SHORT TASK 1
In the passage about teachers debating psychic abilities, how did the most vocal teachers describe constructivism?

EXCERPTED PASSAGE
------------------------------

Rather than arguing about the existence of psychic abilities, a few teachers sought to reframe the question in ways that we never anticipated. These teachers contextualized the question within the spiritual rather than the empirical domain and then used Biblical text to warrant their views about it. One teacher wrote: "I do not have any scientific evidence for the existence or non-existence of psychic abilities. However, as a Christian and a believer in the biblical records presented in the Bible, I would have to believe in the existence of psychic abilities." Another teacher, accepting the Biblical claims for the existence of such abilities, cited Leviticus 18:10-12 as a caution against the use of such abilities: "Let no one be found among you ... who practices divination or sorcery ... or who is a medium or spirit or who consults the dead. Anyone who does these things is detestable to the Lord...." As with some of the other argumentative strategies used, this recontextualization of the question assumed a stance that was so definitive that it served to protect teachers from the discussion rather than involving them in it.
This stance, as it was articulated in response to the original version of the question as well as to the recontextualized version, managed to render as unarguable a topic that the lesson identified as prototypically arguable. It clearly transformed the nature of a dialogue that was supposed to constitute and exemplify "constructivist" teaching and learning. It is not clear to us whether or not this transformation was intended by the teachers as a way to defeat the premises of the lesson. But it does seem apparent that their assumptions, dispositions, and modes of arguing actually had this effect.
At the end of the lesson, the teachers were so distressed by the discussion that they were unwilling to respond to our efforts to debrief. We had hoped that the dialogue about psychic abilities would provide a shared experience from which we might all examine the practice of conceptual change teaching. The most vocal of the teachers, however, made clear their displeasure with constructivism, identifying it as an esoteric theory with little practical import for public school classrooms. If there were teachers in the group who were supportive of constructivism, the tenor of the discussion was sufficiently hostile to insure their silence.

------------------------------

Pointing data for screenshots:
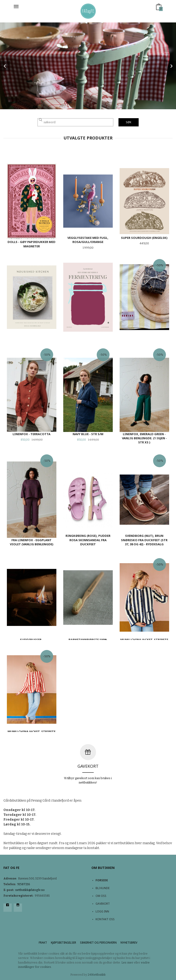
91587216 (24, 884)
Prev (5, 66)
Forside (102, 880)
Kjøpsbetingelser (64, 942)
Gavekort (102, 904)
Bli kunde (102, 888)
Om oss (101, 896)
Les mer (127, 962)
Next (171, 66)
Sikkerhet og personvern (98, 942)
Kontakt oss (105, 919)
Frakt (43, 942)
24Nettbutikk (96, 974)
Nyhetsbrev (129, 942)
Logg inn (102, 912)
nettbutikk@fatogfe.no (30, 890)
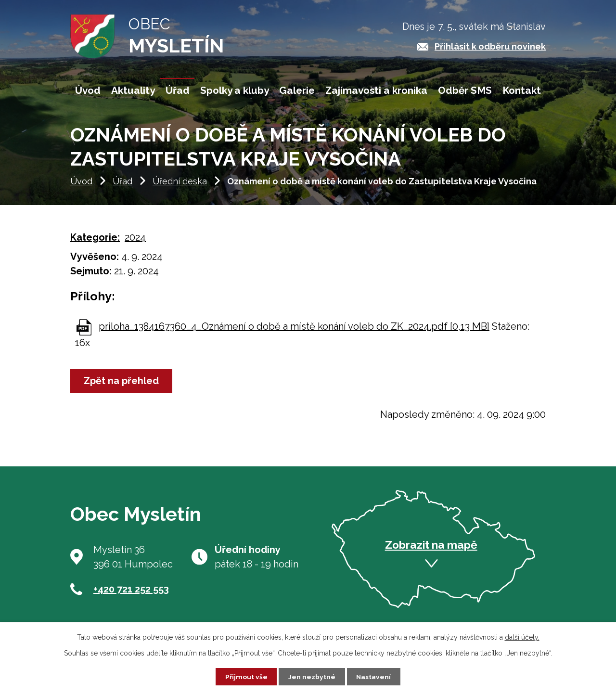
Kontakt (522, 90)
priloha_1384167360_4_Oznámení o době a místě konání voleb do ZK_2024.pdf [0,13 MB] (294, 332)
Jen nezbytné (312, 676)
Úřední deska (180, 187)
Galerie (297, 90)
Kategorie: (95, 243)
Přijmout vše (246, 676)
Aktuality (133, 90)
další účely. (522, 637)
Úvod (81, 187)
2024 (135, 243)
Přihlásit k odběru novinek (490, 46)
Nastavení (374, 676)
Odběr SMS (465, 90)
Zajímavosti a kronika (376, 90)
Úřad (122, 187)
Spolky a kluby (234, 90)
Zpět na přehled (122, 387)
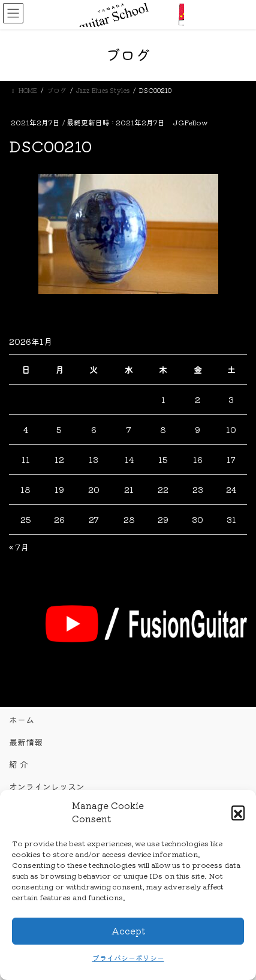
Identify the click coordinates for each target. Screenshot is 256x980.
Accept (128, 930)
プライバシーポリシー (128, 957)
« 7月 (19, 547)
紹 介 (19, 764)
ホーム (22, 720)
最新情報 (26, 742)
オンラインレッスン (47, 786)
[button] (238, 812)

------------------------------

SHORT TASK 2
Reproduce the lines of the listing from the line containing "Spolky a kluby (234, 90)" through the end of the listing, both ends included, and omit the pictures.

FINAL ANSWER 1
As an esoteric theory with little practical import for public school classrooms.

FINAL ANSWER 2
Spolky a kluby (234, 90)
Zpět na přehled (122, 387)
Identify the click coordinates for each target. Screenshot is 256x980.
Accept (128, 930)
プライバシーポリシー (128, 957)
« 7月 (19, 547)
紹 介 (19, 764)
ホーム (22, 720)
最新情報 (26, 742)
オンラインレッスン (47, 786)
[button] (238, 812)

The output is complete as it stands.